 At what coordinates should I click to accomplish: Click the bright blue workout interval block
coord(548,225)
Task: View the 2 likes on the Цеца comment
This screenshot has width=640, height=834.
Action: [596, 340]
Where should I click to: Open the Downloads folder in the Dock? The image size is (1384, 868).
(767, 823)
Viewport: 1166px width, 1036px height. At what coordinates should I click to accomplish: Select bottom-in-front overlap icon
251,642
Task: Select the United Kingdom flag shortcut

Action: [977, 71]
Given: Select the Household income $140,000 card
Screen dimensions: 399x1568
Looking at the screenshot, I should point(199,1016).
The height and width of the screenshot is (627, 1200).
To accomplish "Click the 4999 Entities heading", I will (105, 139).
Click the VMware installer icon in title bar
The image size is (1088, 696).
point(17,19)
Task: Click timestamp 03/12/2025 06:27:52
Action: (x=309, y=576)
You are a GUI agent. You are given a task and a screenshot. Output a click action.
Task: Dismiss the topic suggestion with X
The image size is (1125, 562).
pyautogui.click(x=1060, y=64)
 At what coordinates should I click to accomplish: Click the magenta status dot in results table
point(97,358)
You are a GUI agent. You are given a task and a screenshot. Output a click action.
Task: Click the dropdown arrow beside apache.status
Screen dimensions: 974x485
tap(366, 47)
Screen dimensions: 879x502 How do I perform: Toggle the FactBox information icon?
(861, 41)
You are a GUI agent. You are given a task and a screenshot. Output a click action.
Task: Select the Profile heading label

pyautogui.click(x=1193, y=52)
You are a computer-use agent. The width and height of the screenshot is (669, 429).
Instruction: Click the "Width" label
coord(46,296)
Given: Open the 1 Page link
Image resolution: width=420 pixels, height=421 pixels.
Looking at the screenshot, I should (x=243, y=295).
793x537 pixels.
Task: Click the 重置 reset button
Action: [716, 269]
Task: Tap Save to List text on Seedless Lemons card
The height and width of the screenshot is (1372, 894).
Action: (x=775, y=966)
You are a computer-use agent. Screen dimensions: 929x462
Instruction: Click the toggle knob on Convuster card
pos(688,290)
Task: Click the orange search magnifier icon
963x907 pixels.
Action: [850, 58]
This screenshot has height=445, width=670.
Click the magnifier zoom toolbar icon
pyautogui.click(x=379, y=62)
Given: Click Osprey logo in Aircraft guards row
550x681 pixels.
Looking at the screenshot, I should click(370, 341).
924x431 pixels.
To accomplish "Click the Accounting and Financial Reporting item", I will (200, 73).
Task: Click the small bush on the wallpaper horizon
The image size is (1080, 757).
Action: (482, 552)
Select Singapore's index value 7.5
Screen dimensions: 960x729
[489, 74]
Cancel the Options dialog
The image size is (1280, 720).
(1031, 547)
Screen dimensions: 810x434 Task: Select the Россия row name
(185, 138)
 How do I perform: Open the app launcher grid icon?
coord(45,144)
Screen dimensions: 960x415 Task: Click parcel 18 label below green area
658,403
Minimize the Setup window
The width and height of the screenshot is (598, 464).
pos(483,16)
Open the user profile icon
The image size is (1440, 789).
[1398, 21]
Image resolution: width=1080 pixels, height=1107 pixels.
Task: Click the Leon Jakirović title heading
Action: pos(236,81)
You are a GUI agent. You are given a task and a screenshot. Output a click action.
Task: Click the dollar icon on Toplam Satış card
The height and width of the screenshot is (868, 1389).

━━━━━━

• [SET EXERCISE]: Substitute "Choose" for "Select" in the records, from the line holding "Where should I" through the line holding "Looking at the screenshot, I should point(199,1016).", inclusive. Leave everything else unchanged and return only those lines.

• [RESPONSE TO THIS EXERCISE]:
Where should I click to: Open the Downloads folder in the Dock? The image size is (1384, 868).
(767, 823)
Viewport: 1166px width, 1036px height. At what coordinates should I click to accomplish: Choose bottom-in-front overlap icon
251,642
Task: Choose the United Kingdom flag shortcut

Action: [977, 71]
Given: Choose the Household income $140,000 card
Screen dimensions: 399x1568
Looking at the screenshot, I should point(199,1016).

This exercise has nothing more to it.